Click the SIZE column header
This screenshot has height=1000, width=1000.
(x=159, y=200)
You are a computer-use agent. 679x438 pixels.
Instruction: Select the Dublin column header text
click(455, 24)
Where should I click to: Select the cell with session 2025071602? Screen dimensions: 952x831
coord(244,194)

* * *

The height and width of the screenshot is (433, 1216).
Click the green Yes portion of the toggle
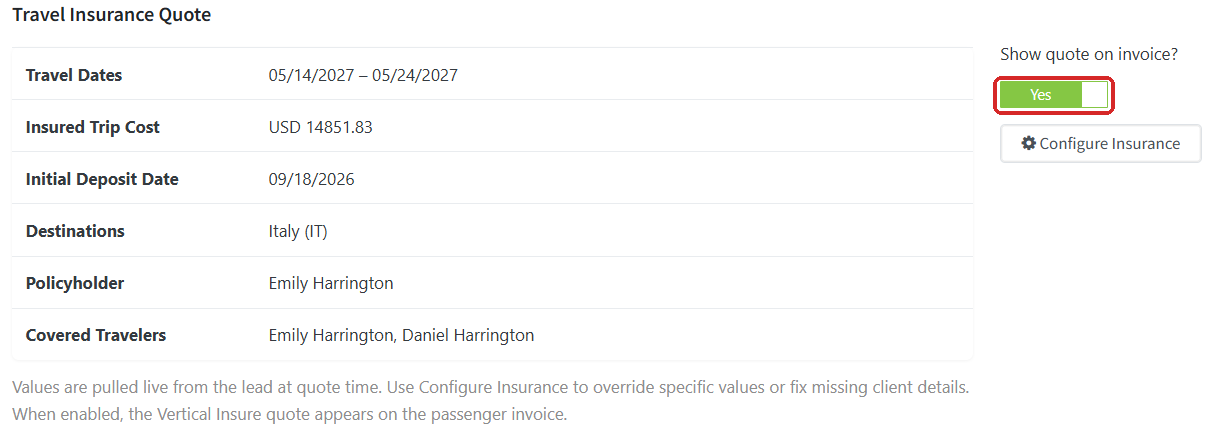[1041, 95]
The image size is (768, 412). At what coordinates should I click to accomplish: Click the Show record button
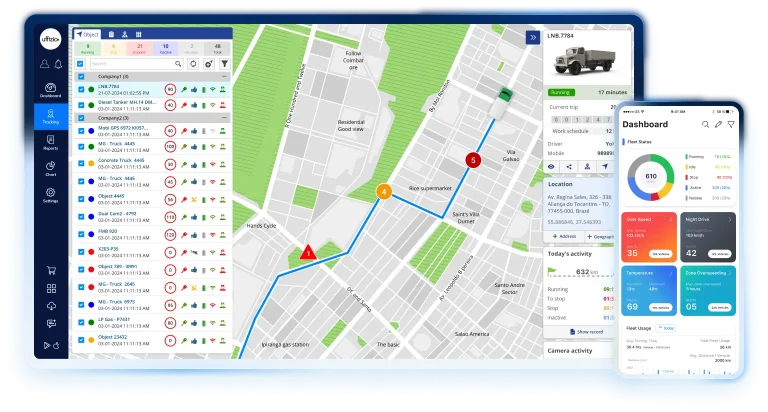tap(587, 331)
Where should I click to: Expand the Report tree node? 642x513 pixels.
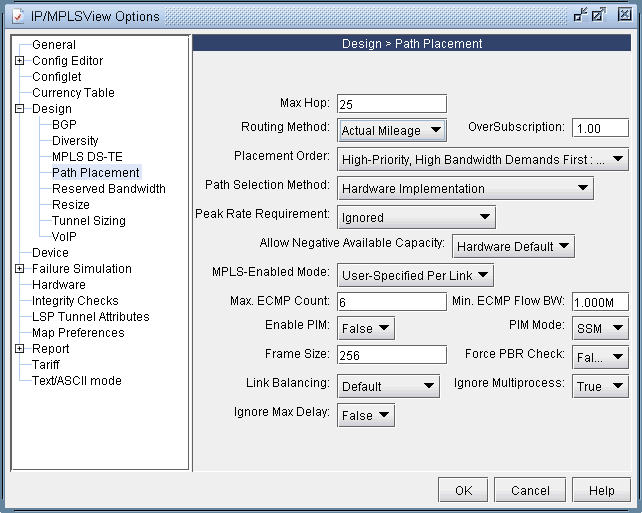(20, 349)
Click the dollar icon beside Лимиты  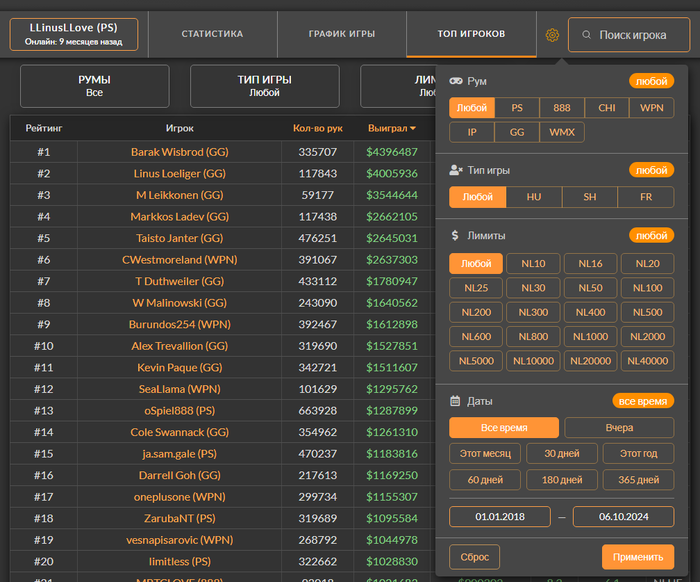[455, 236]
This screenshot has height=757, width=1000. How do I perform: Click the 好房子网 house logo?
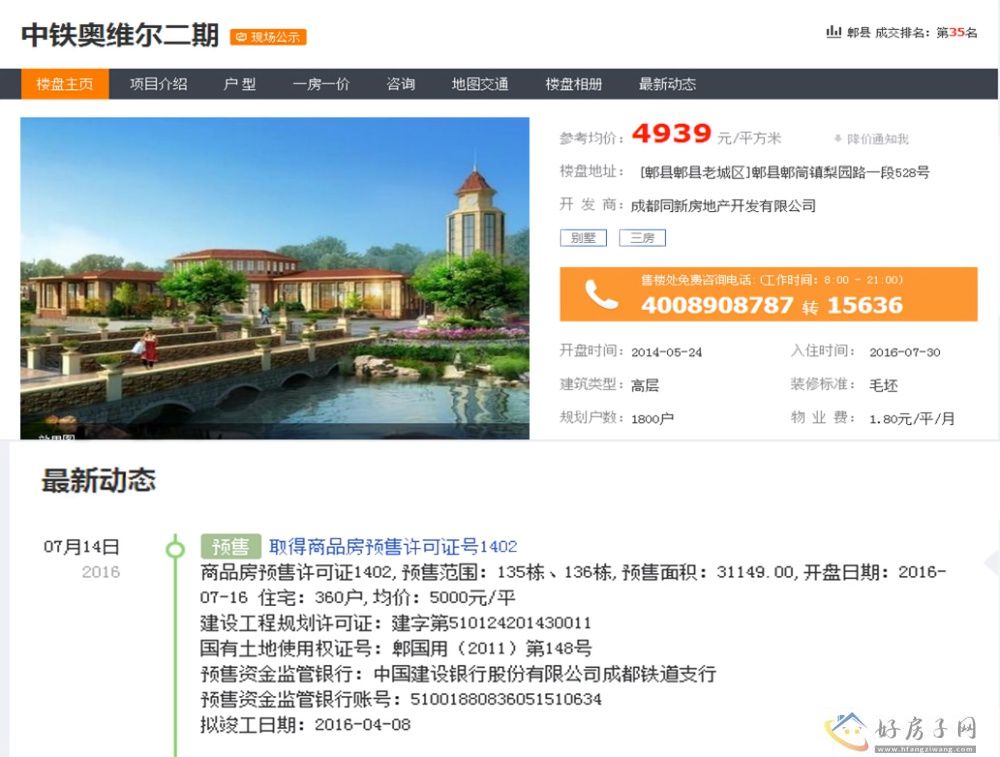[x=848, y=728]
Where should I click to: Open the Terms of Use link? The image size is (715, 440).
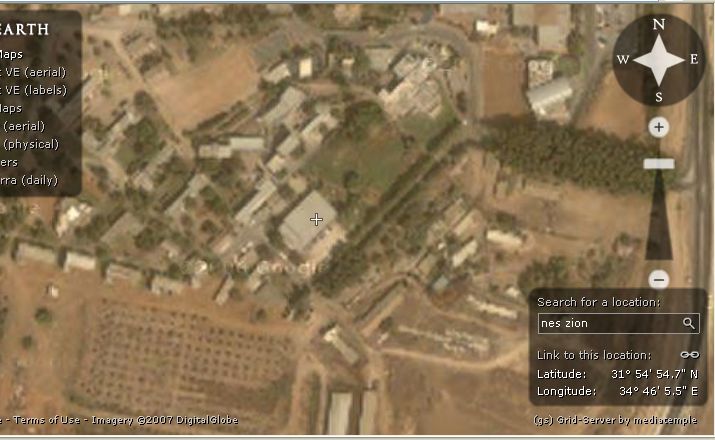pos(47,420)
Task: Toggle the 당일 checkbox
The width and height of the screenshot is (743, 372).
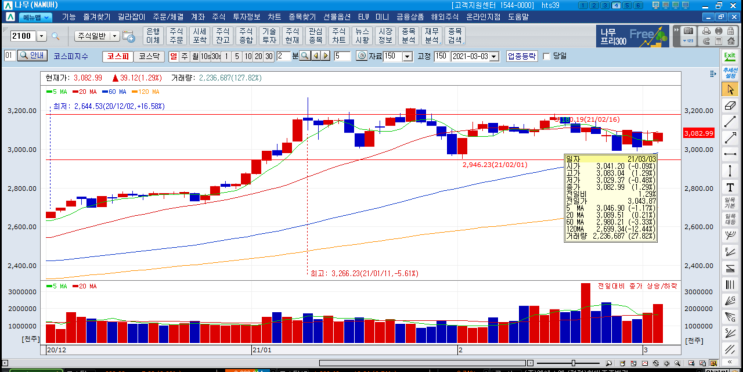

What you need to do ::
Of the lines above, output exactly those from the line bearing "Task: Toggle the 당일 checkbox" through the line bearing "The width and", inclusive.

Problem solution ::
Task: Toggle the 당일 checkbox
The width and height of the screenshot is (743, 372).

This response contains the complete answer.